Les chefs d’entreprise observent de près ce qui se passe dans le pays. En tout cas, ils les chefs d’entreprise disent leur ras-le-bol, agacés par les agissements des politiciens. Pour Lucien Mpuela, un septuagénaire à la tête de plusieurs entreprises en RDC depuis les années 1970, « aucun homme d’affaires sérieux, qu’il soit Congolais ou expatrié, ne peut exercer aujourd’hui dans notre pays ». Ce n’est pas un problème des textes, dit-il, parce que la RDC a des meilleurs textes en matière d’investissement. Mais ce sont le climat politique et les tracasseries de tous genres.
Selon une récente enquête du Centre d’études stratégiques Alter (CESA), il existerait actuellement au pays moins de 700 grandes entreprises et industries. La plupart de ces unités de production sont des capitaux étrangers : occidentaux, chinois, indiens, libanais… Selon le constat du CESA, l’économie de la RDC est aujourd’hui « une économie blessée et déchirée ». Les poches de pauvreté sont visibles, tout comme le triste sort des jeunes. Sans avenir, ils sont devenus d’« insupportables geignards ». Conséquence : la violence flambe dans les quartiers populaires. Et d’expliquer que dans cette situation socio-économique de précarité, l’entreprise est sans nul doute l’une des « planches de salut », parce que pourvoyeuse d’emplois pour les jeunes.
Asphyxiés financièrement, les patrons ont « besoin d’air et de paix » pour pérenniser leurs investissements en RDC. « Cela doit finir. Désormais, les gens voyagent beaucoup, ils mesurent le décalage entre notre pays et le reste du monde. Voilà pourquoi les patrons demandent que la RDC qui aspire à l’émergence, se mette au diapason des autres nations émergentes », raconte Thomas Bonzali du CESA.
« Cette crise politique, donc de conscience risque de faire voler en éclats la société congolaise en tant que civilisation. C’est-à-dire en tant qu’ensemble des connaissances, des mœurs et des idées d’un pays considéré comme civilisé », déclare un jeune entrepreneur congolais. D’après lui, si les politiques ne disciplinent pas leurs comportements, c’est l’économie, et donc l’avenir de ce pays qu’ils sacrifient. « Ce qui reste à faire, c’est de réconcilier les Congolais avec l’entreprise », dit-il. Comment ? « Si l’État ne consacre pas d’efforts particuliers à assainir l’environnement économique, ce n’est pas par désintérêt. Ou par peur, comme le disent certains détracteurs, de ne pas bien maîtriser devant les patrons les sujets économiques. Il s’agit de stratégie : le pouvoir qui ne fait pas preuve de bonne gouvernance économique, sait que le monde patronal ne le porte pas à cœur ».

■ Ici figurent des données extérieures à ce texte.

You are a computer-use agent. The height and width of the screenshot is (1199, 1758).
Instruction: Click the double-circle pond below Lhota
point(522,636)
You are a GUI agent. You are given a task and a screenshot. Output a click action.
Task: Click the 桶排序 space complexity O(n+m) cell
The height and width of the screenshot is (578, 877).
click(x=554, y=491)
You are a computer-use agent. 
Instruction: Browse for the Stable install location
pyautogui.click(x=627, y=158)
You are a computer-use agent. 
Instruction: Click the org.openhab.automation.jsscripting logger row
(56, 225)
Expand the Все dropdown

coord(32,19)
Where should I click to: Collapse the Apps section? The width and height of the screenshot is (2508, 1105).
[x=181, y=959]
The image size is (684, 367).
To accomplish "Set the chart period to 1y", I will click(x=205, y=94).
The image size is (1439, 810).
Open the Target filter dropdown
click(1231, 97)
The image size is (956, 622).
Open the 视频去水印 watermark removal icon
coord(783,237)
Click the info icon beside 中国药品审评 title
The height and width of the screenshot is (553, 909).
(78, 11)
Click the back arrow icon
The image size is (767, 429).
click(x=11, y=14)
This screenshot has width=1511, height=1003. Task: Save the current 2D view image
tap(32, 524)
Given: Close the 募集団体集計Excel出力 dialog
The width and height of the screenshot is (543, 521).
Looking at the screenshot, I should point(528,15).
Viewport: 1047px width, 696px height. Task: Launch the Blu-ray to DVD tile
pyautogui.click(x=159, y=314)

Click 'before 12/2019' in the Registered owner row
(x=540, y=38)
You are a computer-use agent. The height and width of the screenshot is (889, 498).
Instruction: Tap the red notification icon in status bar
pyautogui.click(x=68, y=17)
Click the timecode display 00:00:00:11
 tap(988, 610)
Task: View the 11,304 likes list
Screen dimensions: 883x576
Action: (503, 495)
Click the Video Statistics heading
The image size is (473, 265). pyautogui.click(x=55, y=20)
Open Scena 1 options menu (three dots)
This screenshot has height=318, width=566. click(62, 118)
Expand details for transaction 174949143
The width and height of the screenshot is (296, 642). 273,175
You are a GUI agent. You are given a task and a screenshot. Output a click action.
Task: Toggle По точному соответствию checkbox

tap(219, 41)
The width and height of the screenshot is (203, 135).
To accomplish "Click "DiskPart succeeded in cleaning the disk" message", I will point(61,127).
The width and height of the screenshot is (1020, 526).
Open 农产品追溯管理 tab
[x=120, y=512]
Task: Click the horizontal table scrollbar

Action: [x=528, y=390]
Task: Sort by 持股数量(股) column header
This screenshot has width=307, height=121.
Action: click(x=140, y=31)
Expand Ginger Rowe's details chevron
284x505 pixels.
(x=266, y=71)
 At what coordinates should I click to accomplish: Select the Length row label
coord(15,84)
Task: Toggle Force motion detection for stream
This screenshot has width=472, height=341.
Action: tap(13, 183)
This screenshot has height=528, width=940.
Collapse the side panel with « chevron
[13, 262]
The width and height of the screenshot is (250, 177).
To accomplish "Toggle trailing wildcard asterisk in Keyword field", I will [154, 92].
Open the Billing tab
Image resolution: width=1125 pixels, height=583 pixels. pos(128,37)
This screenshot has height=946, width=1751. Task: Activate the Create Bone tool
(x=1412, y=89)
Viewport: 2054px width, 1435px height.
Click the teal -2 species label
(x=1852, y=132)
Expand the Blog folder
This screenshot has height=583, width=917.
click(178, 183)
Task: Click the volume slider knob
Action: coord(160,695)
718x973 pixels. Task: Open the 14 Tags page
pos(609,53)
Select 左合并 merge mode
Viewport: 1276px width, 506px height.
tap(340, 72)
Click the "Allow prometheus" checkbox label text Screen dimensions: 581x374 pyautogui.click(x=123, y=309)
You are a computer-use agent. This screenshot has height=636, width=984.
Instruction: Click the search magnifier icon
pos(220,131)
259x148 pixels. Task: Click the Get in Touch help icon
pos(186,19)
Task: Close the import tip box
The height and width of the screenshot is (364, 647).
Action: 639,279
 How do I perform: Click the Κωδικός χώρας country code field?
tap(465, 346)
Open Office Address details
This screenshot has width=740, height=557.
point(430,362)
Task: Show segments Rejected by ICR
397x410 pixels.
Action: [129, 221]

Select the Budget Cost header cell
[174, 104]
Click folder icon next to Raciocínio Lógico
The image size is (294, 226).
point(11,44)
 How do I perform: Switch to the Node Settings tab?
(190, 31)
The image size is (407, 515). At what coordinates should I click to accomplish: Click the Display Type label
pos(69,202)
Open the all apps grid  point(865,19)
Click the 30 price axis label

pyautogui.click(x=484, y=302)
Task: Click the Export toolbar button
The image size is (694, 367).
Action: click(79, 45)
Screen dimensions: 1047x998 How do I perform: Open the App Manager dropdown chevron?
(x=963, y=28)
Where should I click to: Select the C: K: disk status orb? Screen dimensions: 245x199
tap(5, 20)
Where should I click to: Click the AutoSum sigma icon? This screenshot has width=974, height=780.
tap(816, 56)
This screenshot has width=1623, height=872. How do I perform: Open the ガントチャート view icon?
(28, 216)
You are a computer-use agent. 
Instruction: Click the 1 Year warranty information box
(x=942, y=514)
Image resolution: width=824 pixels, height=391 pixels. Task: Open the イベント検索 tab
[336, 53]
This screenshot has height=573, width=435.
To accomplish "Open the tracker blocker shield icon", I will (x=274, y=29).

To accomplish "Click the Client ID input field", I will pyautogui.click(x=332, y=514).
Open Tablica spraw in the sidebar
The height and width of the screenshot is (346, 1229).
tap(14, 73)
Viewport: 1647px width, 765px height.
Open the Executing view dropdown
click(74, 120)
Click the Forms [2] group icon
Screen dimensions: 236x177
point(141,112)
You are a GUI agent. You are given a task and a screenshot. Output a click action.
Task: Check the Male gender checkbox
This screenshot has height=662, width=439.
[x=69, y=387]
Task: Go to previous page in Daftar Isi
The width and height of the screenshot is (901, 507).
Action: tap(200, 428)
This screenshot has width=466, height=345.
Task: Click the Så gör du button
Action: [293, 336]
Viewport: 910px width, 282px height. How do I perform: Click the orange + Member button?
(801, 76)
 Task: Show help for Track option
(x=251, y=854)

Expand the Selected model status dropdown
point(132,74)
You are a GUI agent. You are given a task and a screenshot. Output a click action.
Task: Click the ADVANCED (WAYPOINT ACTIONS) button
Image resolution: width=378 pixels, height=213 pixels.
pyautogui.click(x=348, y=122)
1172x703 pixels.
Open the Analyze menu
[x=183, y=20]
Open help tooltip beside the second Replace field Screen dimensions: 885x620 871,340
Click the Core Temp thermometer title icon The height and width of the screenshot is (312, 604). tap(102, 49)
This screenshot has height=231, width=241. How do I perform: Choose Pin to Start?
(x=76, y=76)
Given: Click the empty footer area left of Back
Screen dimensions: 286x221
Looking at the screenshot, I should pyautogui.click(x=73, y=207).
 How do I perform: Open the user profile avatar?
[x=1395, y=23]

Aujourd’hui, le comportement de la plupart des grands patrons ne fait pas mystère de leur choix, du moins en privé : le changement de leadership économique. Ils vont soutenir celui qui est à même de préserver leurs « intérêts ». Certains patrons regrettent amèrement que l’esprit libéral qui a soufflé sur le pays jusque dans les années 1980, soit en train de disparaître. « C’est dommage, car il y avait là une belle occasion de faire les affaires ».
Dans l’ensemble, les patrons se contentent de conserver l’outil de production. Dans tous les cas, les patrons attendent les « jours meilleurs » pour relancer leurs activités. La Fédération des entreprises du Congo (FEC), principale corporation patronale dans le pays, en appelle à « l’émergence d’un État fort doté d’une administration compétente, sur lequel le secteur privé devrait s’appuyer dans le cadre d’un partenariat durable, sincère et constructif ».
Vu de la FEC, le climat des affaires ne peut s’améliorer que lorsqu’un « débat fécond » est entretenu durablement entre l’État et les acteurs privés. Et ce débat fécond doit être suivi d’« effets concrets ». Dans les milieux d’affaires, on est persuadé que développer les capacités de production des biens et services permettra de tirer le meilleur parti des cycles de croissance et de résister aux situations de crise. Les entreprises prennent suffisamment déjà un risque politique pour ne pas revendiquer un maximum de stabilité de la part de l’État.